Ancak baba, gençlik çağının bu en deli dönemlerinde oğlunu
gündeminden çıkararak bu problemi halletmiştir! Konu, önce problem olarak kabul
edilmeli ki, çözüm yolları aransın. Böyle durumda ki bir baba, konuyu mesele
olarak kabul edebilse, konuyu çözmek için ciddi bir ceht gösterebilecektir.
Mesela, aynı problemi yaşayan diğer babalarla istişarelerde bulunabilecek,
oğlunu frekanslarının tutabileceği müspet birileriyle irtibata geçirebilecek,
bir takım tevafuklar meydana getirebilecek, velhasıl; kendi çocuğunun hidayeti
için gereken gayreti göstermiş olmanın kulluğunu ifa ederek, fiili bir duada
bulunmuş olacaktır. Zira, insan yüz kapılı bir saray gibidir. Doksan dokuzu
kapalı olsa, içlerinden biri açılabilse, o kapı sayesinde diğerleri de
açılabilecektir.

Her insanın yüz kapısından en az birisi açılabilir. Önemli olan
sabırla, hikmetle, kavl-i leyn ile bütün kapıları dolaşma azmini
gösterebilmektir. Açılacak kapı belki yüzüncü kapı olabilir. Yeter ki biz,
kevanin-i âdetullâha tevfik-i hareket ederek Allah’ın yardımını isteyelim. Yoksa
tevfiksizlik ile cevab-ı red alacağımız kesindir.

Hz. Peygamber (S.A.V)’in yüzünü görür görmez Müslüman olanlar
olduğu gibi, yıllarca Onunla mücadele edip, hatta savaşıp, ancak Mekke’nin
fethinde Müslü-man olanlar da vardır. Hz. Muhammed’e ilk yılında tabi olanlarda
sahabedir, son yılında tabi olanda sahabedir.

Yıllar önce, Manisa’da orman müdürü olan bir arkadaşımızın, yaz
tatili boyunca çocuğunun başıboş dolaşmaması, olumsuz arkadaşlar edinmemesi,
televizyon musibetine uğramaması, evde sıkıntı derdine düşmemesi için bir takım
çözümler aradığını ve ilgili arkadaşlarla istişarelerde bulunduğunu
hatırlıyorum. Sonuçta çocuk, müspet insanların uğrak yeri olan ve güzel
konuların konuşulduğu bir büroya çalışmak üzere verilecek ve baba büronun
sahibine her hafta gizlice bir ücret verip çocuğun maaş alması sağlanacaktı.
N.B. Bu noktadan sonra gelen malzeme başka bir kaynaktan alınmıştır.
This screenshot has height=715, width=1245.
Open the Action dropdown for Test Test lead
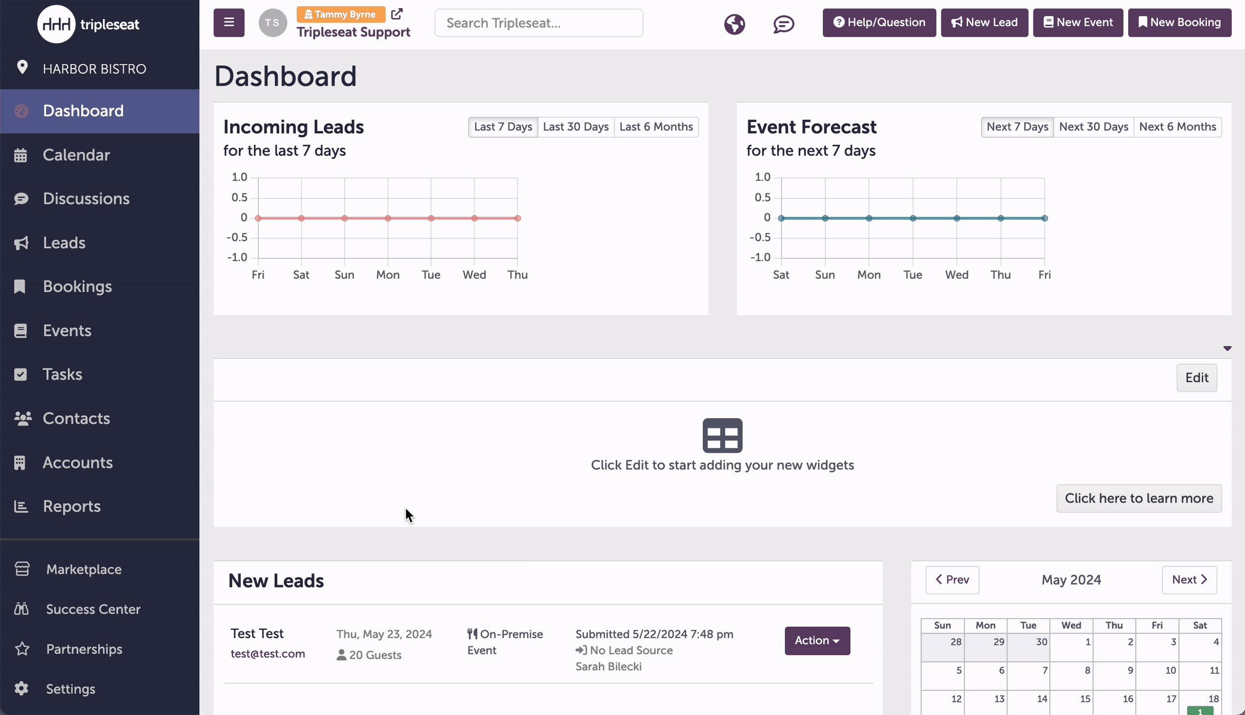[817, 641]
O gencin daha sonra nasıl bir insan olduğunu, Risale-i Nur ile
muhatap olup olmadığını bilmiyorum. Ancak, o babanın, çocuğunun karşılaştığı ve
karşılaşabileceği meseleleri dert edinip, mesele olmaktan düşürmediğini, ve bu
problemleri halletmek için kafa yorduğunu, plan ve projeler yaptığını,
başkalarına danıştığını, nihayet kendisine düşen vazifeyi yapmak için gayret
gösterdiğini çok iyi biliyorum.

Elbette netice Allah’a aittir. Buluğ çağına girdikten sonra
gençleri iradelerini sınırlayamayacağımız da vakıadır. Ancak, İslam fıtratı
üzerine çocukların, bu fıtratını bozacak vesileleri ortadan kaldırmak ebeveynin
görevidir.

Çocuk; babanın ibadetlerini yaşayıp, annenin namazını kılmadığı
bir evde yaşı-yorsa, dindar insanların kurduğu, ancak yapısı gereği
müminleşemeyen birkaç kanal var diye televizyona terk ediliyorsa, Milli
Eğitim’in tek tip insan ideolojisine göre yonttuğu cendereye terk ediliyorsa,
kılık kıyafeti, israflı yiyecekleri ve bir sürü faydası belirsiz oyuncak için
milyonlarca lira dökülürken, ruhunu beslemek için üç kuruş harcamıyorsa, o
çocuğunun mümin kalması bile keramet olacaktır.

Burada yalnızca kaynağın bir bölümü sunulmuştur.